• Your objective:
Every record must appear in the response exactly as given.

• Supplied records:
━━━━━━━━━━━━━━━━━━━━━━━━━━━━━━
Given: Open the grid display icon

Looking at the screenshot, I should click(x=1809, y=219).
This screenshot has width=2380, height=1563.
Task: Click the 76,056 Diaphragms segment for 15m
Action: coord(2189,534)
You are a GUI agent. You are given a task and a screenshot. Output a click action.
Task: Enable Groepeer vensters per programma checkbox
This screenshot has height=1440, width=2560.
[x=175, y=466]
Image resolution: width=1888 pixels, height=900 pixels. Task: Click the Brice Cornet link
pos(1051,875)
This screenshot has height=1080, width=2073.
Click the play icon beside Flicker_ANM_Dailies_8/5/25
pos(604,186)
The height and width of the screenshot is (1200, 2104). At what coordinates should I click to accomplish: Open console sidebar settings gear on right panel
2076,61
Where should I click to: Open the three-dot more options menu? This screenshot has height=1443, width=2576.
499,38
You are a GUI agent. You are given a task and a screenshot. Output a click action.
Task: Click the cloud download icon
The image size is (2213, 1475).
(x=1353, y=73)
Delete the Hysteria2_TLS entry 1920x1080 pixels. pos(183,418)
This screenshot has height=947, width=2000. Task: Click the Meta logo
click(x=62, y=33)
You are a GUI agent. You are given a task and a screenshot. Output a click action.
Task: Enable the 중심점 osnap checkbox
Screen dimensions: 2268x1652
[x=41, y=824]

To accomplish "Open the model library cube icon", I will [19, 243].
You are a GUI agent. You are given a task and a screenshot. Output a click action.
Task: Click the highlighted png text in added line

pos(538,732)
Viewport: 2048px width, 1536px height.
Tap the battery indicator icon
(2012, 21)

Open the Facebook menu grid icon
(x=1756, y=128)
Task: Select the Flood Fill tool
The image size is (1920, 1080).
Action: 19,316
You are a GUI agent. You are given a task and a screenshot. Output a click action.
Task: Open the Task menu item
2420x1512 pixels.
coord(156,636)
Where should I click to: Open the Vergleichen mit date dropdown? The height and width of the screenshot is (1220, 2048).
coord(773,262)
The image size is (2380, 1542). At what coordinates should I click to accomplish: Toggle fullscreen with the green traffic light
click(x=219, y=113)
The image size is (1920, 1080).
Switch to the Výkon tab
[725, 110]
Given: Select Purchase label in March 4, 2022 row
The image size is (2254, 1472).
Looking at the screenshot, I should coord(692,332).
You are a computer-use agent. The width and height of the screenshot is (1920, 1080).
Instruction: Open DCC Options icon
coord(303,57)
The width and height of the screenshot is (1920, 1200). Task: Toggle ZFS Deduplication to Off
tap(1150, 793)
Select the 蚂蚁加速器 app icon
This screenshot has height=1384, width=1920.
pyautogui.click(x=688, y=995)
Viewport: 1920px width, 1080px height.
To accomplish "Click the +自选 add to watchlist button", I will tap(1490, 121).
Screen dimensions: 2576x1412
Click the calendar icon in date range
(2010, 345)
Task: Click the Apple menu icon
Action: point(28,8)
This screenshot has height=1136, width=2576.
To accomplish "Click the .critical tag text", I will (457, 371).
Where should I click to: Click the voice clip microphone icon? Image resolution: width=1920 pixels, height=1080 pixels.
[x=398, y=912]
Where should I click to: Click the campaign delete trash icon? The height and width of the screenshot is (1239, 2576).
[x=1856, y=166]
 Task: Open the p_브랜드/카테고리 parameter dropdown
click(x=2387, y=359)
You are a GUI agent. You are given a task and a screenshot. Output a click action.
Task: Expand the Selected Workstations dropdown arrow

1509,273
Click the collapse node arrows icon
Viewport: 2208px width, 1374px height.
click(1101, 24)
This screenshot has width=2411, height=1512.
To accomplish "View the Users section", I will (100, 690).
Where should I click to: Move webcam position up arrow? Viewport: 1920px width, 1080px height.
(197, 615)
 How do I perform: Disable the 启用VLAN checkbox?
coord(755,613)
━━━━━━━━━━━━━━━━━━━━━━━━━━━━━━
• Solution to this exercise:
Given: Open the grid display icon

Looking at the screenshot, I should click(x=1809, y=219).
This screenshot has width=2380, height=1563.
Task: Click the 76,056 Diaphragms segment for 15m
Action: coord(2189,534)
You are a GUI agent. You are given a task and a screenshot. Output a click action.
Task: Enable Groepeer vensters per programma checkbox
This screenshot has height=1440, width=2560.
[x=175, y=466]
Image resolution: width=1888 pixels, height=900 pixels. Task: Click the Brice Cornet link
pos(1051,875)
This screenshot has height=1080, width=2073.
Click the play icon beside Flicker_ANM_Dailies_8/5/25
pos(604,186)
The height and width of the screenshot is (1200, 2104). At what coordinates should I click to accomplish: Open console sidebar settings gear on right panel
2076,61
Where should I click to: Open the three-dot more options menu? This screenshot has height=1443, width=2576.
499,38
You are a GUI agent. You are given a task and a screenshot. Output a click action.
Task: Click the cloud download icon
The image size is (2213, 1475).
(x=1353, y=73)
Delete the Hysteria2_TLS entry 1920x1080 pixels. pos(183,418)
This screenshot has height=947, width=2000. Task: Click the Meta logo
click(x=62, y=33)
You are a GUI agent. You are given a task and a screenshot. Output a click action.
Task: Enable the 중심점 osnap checkbox
Screen dimensions: 2268x1652
[x=41, y=824]

To accomplish "Open the model library cube icon", I will [19, 243].
You are a GUI agent. You are given a task and a screenshot. Output a click action.
Task: Click the highlighted png text in added line

pos(538,732)
Viewport: 2048px width, 1536px height.
Tap the battery indicator icon
(2012, 21)

Open the Facebook menu grid icon
(x=1756, y=128)
Task: Select the Flood Fill tool
The image size is (1920, 1080).
Action: 19,316
You are a GUI agent. You are given a task and a screenshot. Output a click action.
Task: Open the Task menu item
2420x1512 pixels.
coord(156,636)
Where should I click to: Open the Vergleichen mit date dropdown? The height and width of the screenshot is (1220, 2048).
coord(773,262)
The image size is (2380, 1542). At what coordinates should I click to accomplish: Toggle fullscreen with the green traffic light
click(x=219, y=113)
The image size is (1920, 1080).
Switch to the Výkon tab
[725, 110]
Given: Select Purchase label in March 4, 2022 row
The image size is (2254, 1472).
Looking at the screenshot, I should coord(692,332).
You are a computer-use agent. The width and height of the screenshot is (1920, 1080).
Instruction: Open DCC Options icon
coord(303,57)
The width and height of the screenshot is (1920, 1200). Task: Toggle ZFS Deduplication to Off
tap(1150, 793)
Select the 蚂蚁加速器 app icon
This screenshot has height=1384, width=1920.
pyautogui.click(x=688, y=995)
Viewport: 1920px width, 1080px height.
To accomplish "Click the +自选 add to watchlist button", I will tap(1490, 121).
Screen dimensions: 2576x1412
Click the calendar icon in date range
(2010, 345)
Task: Click the Apple menu icon
Action: point(28,8)
This screenshot has height=1136, width=2576.
To accomplish "Click the .critical tag text", I will (457, 371).
Where should I click to: Click the voice clip microphone icon? Image resolution: width=1920 pixels, height=1080 pixels.
[x=398, y=912]
Where should I click to: Click the campaign delete trash icon? The height and width of the screenshot is (1239, 2576).
[x=1856, y=166]
 Task: Open the p_브랜드/카테고리 parameter dropdown
click(x=2387, y=359)
You are a GUI agent. You are given a task and a screenshot. Output a click action.
Task: Expand the Selected Workstations dropdown arrow

1509,273
Click the collapse node arrows icon
Viewport: 2208px width, 1374px height.
click(1101, 24)
This screenshot has width=2411, height=1512.
To accomplish "View the Users section", I will (100, 690).
Where should I click to: Move webcam position up arrow? Viewport: 1920px width, 1080px height.
(197, 615)
 How do I perform: Disable the 启用VLAN checkbox?
coord(755,613)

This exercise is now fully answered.